Supplied information |
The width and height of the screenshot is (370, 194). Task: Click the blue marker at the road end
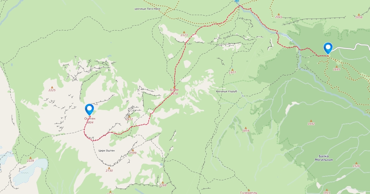click(328, 48)
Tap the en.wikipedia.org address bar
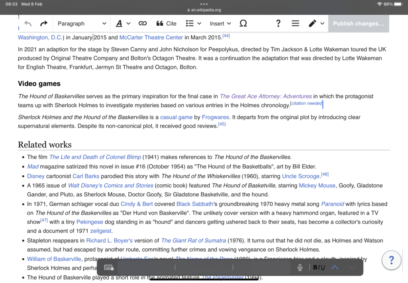Viewport: 408px width, 283px height. point(204,10)
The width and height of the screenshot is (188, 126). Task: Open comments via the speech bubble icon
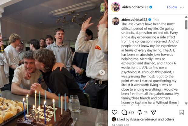[x=124, y=112]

Exercise directions | Images are to be skipped, and each line above is to be returned exactly.

Answer to this task |
The width and height of the screenshot is (370, 194). Task: Click the blue marker at the road end
click(328, 48)
Tap the en.wikipedia.org address bar
Viewport: 408px width, 283px height. point(204,10)
The width and height of the screenshot is (188, 126). Task: Open comments via the speech bubble icon
[x=124, y=112]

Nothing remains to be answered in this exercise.